QPL research and accomplishments have been highlighted by media, social media, and scientific editorials. If you are a journalist interested in the QPL’s work, please contact Robin Blume-Kohout (QPL co-lead) or Troy Rummler (Sandia Corporate Communications). Some examples of media coverage of the QPL and our accomplishments include:
- A DOE Science Highlight, “Probing the Inner Workings of High-Fidelity Quantum Processors,” showcased our recent collaborative research with UNSW (Sydney), and the growing impact of gate set tomography.
- A Nature News & Views editorial, "Silicon qubits move a step closer to achieving error correction" highlighted our 2022 Nature cover article "Precision tomography of a three-qubit electron-nuclear quantum processor in silicon". This result’s significance, and the role played by gate set tomography, was explained in a YouTube video and news releases by Sandia and ScienceInPublic.
- IEEE Spectrum published "New Standards Rolling Out for Clocking Quantum-Computer Performance" covering our 2022 Nature Physics paper "Measuring the performance of quantum computers". The news was also picked up by HPCWire, NewsBreak, Hardware-Specs, and Science Daily.
- An IonQ blog post, "Benchmarking our next-generation system" highlighted Timothy Proctor’s 2021 collaborative paper "Application-Oriented Performance Benchmarks for Quantum Computing" with the Quantum Economic Development Consortium (QED-C).
- Quantum commissioned a Perspective, "Gate set tomography is not just hyperaccurate, it’s a different way of thinking", covering our 2021 article "Gate set tomography".
- Quantum commissioned a Perspective, "Crosstalk diagnosis for the next generation of quantum processors", highlighting our 2020 article "Detecting crosstalk errors in quantum information processors".

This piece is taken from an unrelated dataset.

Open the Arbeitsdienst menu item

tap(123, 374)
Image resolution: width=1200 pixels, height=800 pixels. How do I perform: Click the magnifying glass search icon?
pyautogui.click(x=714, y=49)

Here’s the latest news from the QPL! See our complete list of Announcements for more.
- August, 2022: The Quantum Performance Lab is growing! We are seeking to hire both staff members and postdoctoral scholars. If you have (or are about to get) a PhD in a STEM field related to quantum information science, and are excited about inventing new techniques to measure or improve the performance of quantum computing hardware, we’d love to hear from you. See our Job Opportunities page for more information.
- July, 2022: The QPL is excited to announce that Timothy Proctor has received a prestigious DOE Early Career award for proposed research in “Quantum Capability Learning”. Dr. Proctor and the QPL plan to develop scalable proxy programs for efficiently testing quantum computers, and machine learning and multi-scaling modeling methods that predict a quantum computer’s computational power from proxy program data.
- April, 2022: Science Advances has published "Two-qubit silicon quantum processor with operation fidelity exceeding 99%", a collaboration between Princeton researchers led by Jason Petta and QPL researcher Erik Nielsen. Congratulations to Erik! You can read more about this achievement at phys.org.
- March, 2022: The QPL has partnered with Q-CTRL to work on automated calibration, characterization, and optimization of near-term quantum processors. This project is funded through the Department of Energy’s US Small Business Innovation Research (SBIR) program, and was highlighted in a news releases from InnovationAus and HPC Wire.
- January, 2022: Our article "Precision tomography of a three-qubit electron-nuclear quantum processor in silicon" is on the cover of Nature! It was also highlighted by a News & Views piece, a YouTube video, and news releases by Sandia and ScienceInPublic.
- January, 2022: Our paper "Characterizing mid-circuit measurements on a superconducting qubit using gate set tomography" is an Editor’s Suggestion in Physical Review Applied. Congratulations (especially) to first author Kenny Rudinger!